Raveonettes’ ‘Pe’ahi’ – waves of emotion & garage-pop sound
Beat Dies Records
On July 22, 2014, it was announced that the Raveonettes had a brand new full-length studio album coming out, and it was to be released that same day-July 22. ‘Pe’ahi’ marks the duo’s seventh studio album. Sharin and Sune have been taking in the atmosphere of their southern California surroundings and have created a record that is different in many ways from much of their discography. There is a bittersweet irony with the concept of naming the album ‘Pe’ahi’. The word refers to a beautiful area on Maui’s north shore and the big wave breaks in the surf there. This place of beauty and serenity takes on a very different life, as it plays host to a seedy crowd of methamphetamine addicts during the off season. According to reports, in February 2014, a pregnant 27-year-old woman was murdered there. These sources of inspiration have gone a long way to help fashion an album that truly does stand out in the band’s prolific catalog.
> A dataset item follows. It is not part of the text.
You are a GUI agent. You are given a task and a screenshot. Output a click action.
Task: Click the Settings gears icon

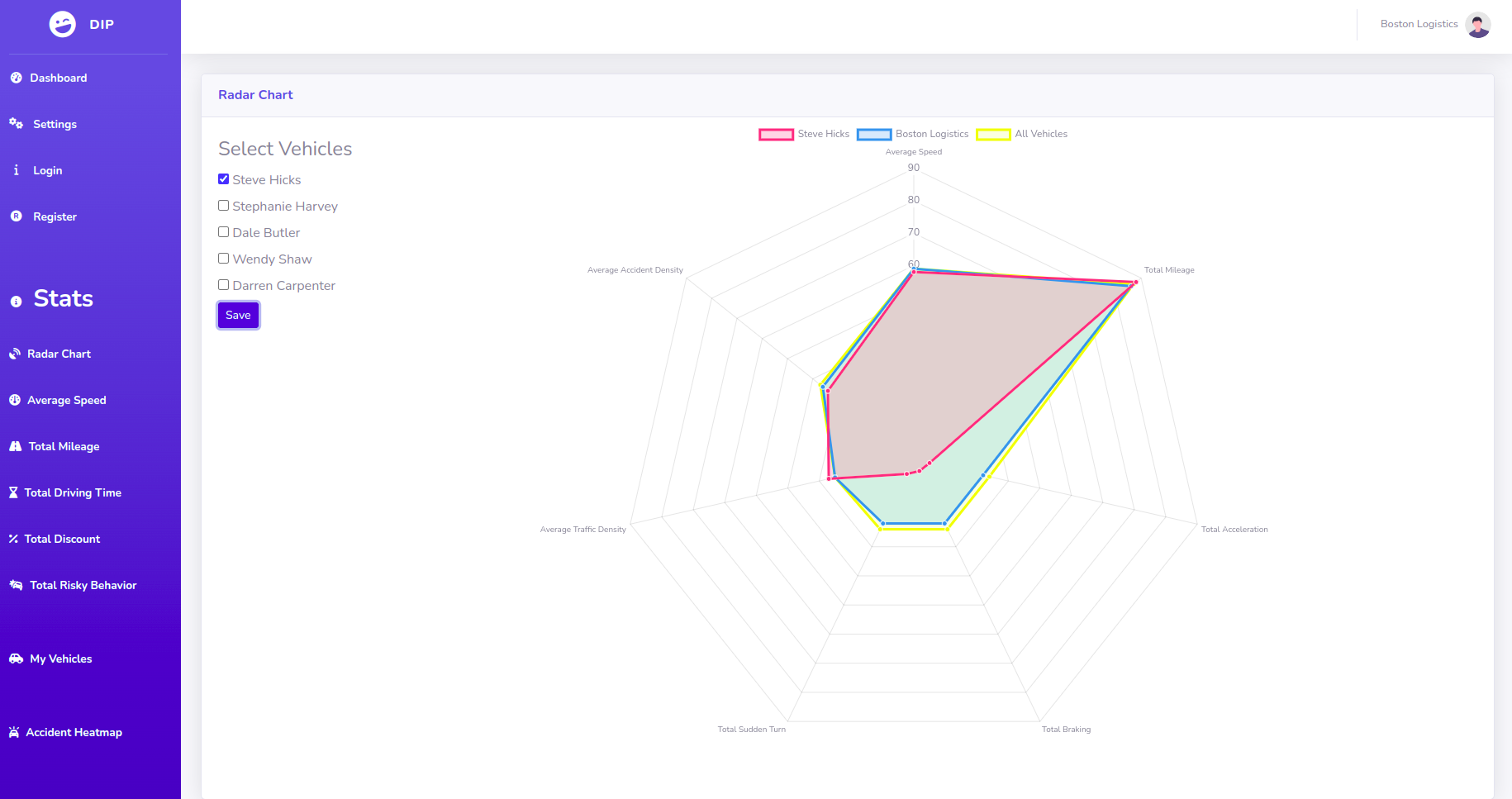tap(16, 124)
It is probably relevant to point out that Sune Rose Wagner’s father passed away early this year. As it appears, that loss had substantial influence on ‘Pe’ahi’. This album is probably Sune’s most personal and honest work yet. From the beginning, with “Endless Sleeper”, a darker tone is set lyrically: ” How do you wake when your sleep it is endless?”. With tracks such as “The Rains Of May” or “Wake Me Up”, as he sings “When I was a boy/I’d go home from school alone/And wait for you/You never showed”, Sune is quite successful in conveying meditative reflection and a sense of longing. “A Hell Below”, “Kill!”, and “Summer Ends”, on the other hand, reveal a more confrontational demeanor, as he hurls “You said you come a-running when I need you / I said go f*ck yourself I don’t believe you”. While the tenebrous nature of ‘Pe’ahi’ is not exactly subtle, tracks like their direct homage paid to the skateboarding pioneers of ‘Dogtown’ in the song, “Z-Boys”, for example, allows some light to poke through.
If it’s said that ‘Pe’ahi’ is dark or somber, that’s not to say that it’s all about loss and sadness, because it isn’t. The songs reflect an amalgam of feelings and illustrate a proverbial emotional rollercoaster. While there are elements and methods on this album that they’ve experimented with and employed for the first time, the incomparable synergy that exists between Sharin and Sune is truly the Ravonettes’ bare essence. Their self-styled wall-of-sound guitar fuzz buzzing underneath the distorted lo-fi static still carries the songs all the way through and still provides the Raveonettes’ signature garage-pop sound. When Sharin’s voice works in tandem with Sune’s, especially in the choruses, they exhibit an innate duality of sweetness and sorrow that is truly unmatched. They have a unique ability to be both ‘yin and yang’ and ‘two of a kind’, switching from one to the other in an instant. That chemistry is the reason that the Raveonettes stand alone. ‘Pe’ahi’ is a shining example of what that chemistry can breed, as it too stands alone, and it beams brilliantly as one of their absolute best records to-date.